When we first arrived in the Ghanaian village of Asisiriwa in the Ashanti Region in 2015, we were introduced to the community by Professor Kofi Agyekum, a renowned linguist and native son of the village. We discussed the idea of a language arts center in collaboration with the village, which had a good track record of “self-help” in the realm of education. This was evidenced by an unfinished computer lab that sat next to the junior high school, completely financed by the members of the community. I remember being impressed – we hadn’t seen that level of community involvement in education in two months of searching the country for it.
Construction in Ghana happens slowly. The landscape is littered with the concrete skeletons of buildings as people add to them little-by-little when they get some spending cash. In the five years since we first visited Asisiriwa, the computer lab has gotten a roof, plastering, and a tiled floor, which is really impressive considering it was entirely funded by the community itself. I’m constantly in awe of the people in this village who are willing to make sacrifices so that their children can have a future more promising than their own. They inspire me.

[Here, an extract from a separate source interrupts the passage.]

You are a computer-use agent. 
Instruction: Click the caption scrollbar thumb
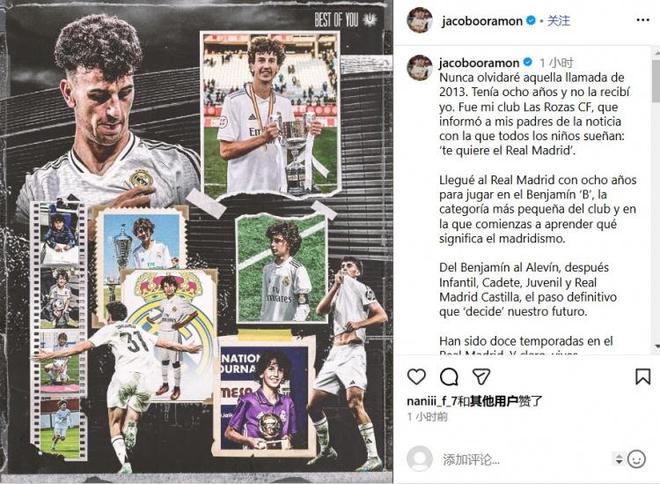click(657, 80)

Unfortunately, Asisiriwa has fallen on tough financial times. This comes at a time when the government of Ghana has pushed through free senior high school legislation, guaranteeing free education to all its children. This is admirable and so important, but it means now – at this early stage – the system is stretched thin as the Ghana Educational Service races to build new schools and train new teachers to handle all the new students. This means that the school in Asisiriwa has no money.
So the computer lab sits there, waiting. It’s functional enough to serve as a classroom building (it has two rooms), but there’s little hope of it becoming an actual computer lab in the near future. In the meantime, generations of primary and JHS students come and go, learning about computer science without ever touching a computer.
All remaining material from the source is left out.